= Wiltshire Music Centre =

Music venue in southern England

Wiltshire Music Centre is a 300-seat concert hall in Bradford-on-Avon, Wiltshire, England which has been described as having "the finest acoustic outside London". The Centre puts on over 150 concerts a year including critically acclaimed artists such as Claire Martin, Richard Rodney Bennett, Courtney Pine, John Williams, Imogen Cooper and the Orchestra of the Age of Enlightenment.

The centre is in the north-west of Bradford-on-Avon and is adjacent to the town's secondary school, St Laurence School.

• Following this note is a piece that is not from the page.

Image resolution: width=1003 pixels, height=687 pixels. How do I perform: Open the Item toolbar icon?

Wiltshire Music Centre Trust Ltd is an independent charity run by a small team of 10 employees, who are supported by a team of approximately 85 volunteer stewards.

==History==

Wiltshire Music Centre opened in 1998, built with funding from one of the first National Lottery grants for art projects: £1.74 million towards overall design and build costs.

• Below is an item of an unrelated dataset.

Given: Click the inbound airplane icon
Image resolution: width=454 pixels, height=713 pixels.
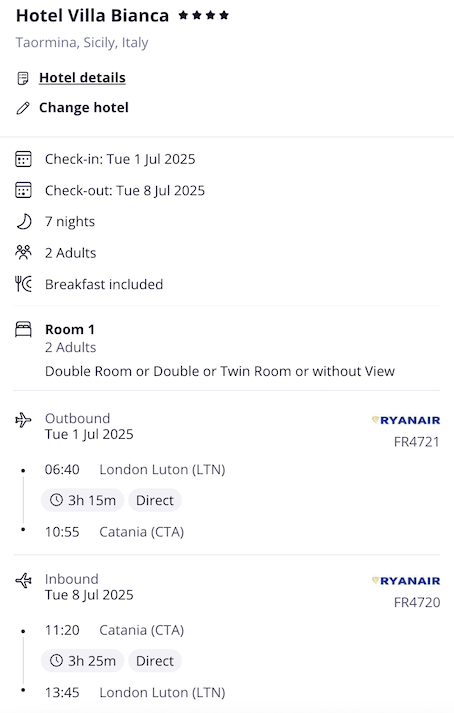Looking at the screenshot, I should tap(23, 580).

The first event to take place at the Centre was the BBC Radio 4 Any Questions? programme in January 1998. Any Questions? returned to the Centre on 1 July 2011 with Billy Bragg, Deborah Meaden, Shaun Woodward and Steve Webb as panellists.

The Princess Royal opened the Centre on 29 April 1998 and the first concert was performed by international pianist John Lill on 7 March 1998. In May 2004, the Trust was invited to a reception at Number 10 Downing Street to celebrate outstanding achievements in the arts.

== Concert programme ==
The Centre's programme and visitor levels grew year-on-year during its first decade, and in recent years the Centre has offered a programme of classical, jazz, folk and world music to more than 20,000 audience members.

The Centre promotes on average 50 professional concerts every year, as well as providing a performance venue for 30 local amateur and professional groups and on average 30 local young people's participation events. In 2011 the Centre's concerts and participation events were attended by more than 60,000 people.

==Education work==

The Centre is home to a variety of orchestras, choirs and other music groups. The Centre was founded on a commitment to nurture musical ability or interest, regardless of age or background, and runs projects aimed at delivering strong musical experiences.

The Centre has worked with most special schools and many of the primary schools in Wiltshire, as well as a number of the county's secondary schools. In 2007 the Centre played a key role in launching South West Music School, a virtual school which provides advanced training for gifted young musicians and singers aged 8 to 18.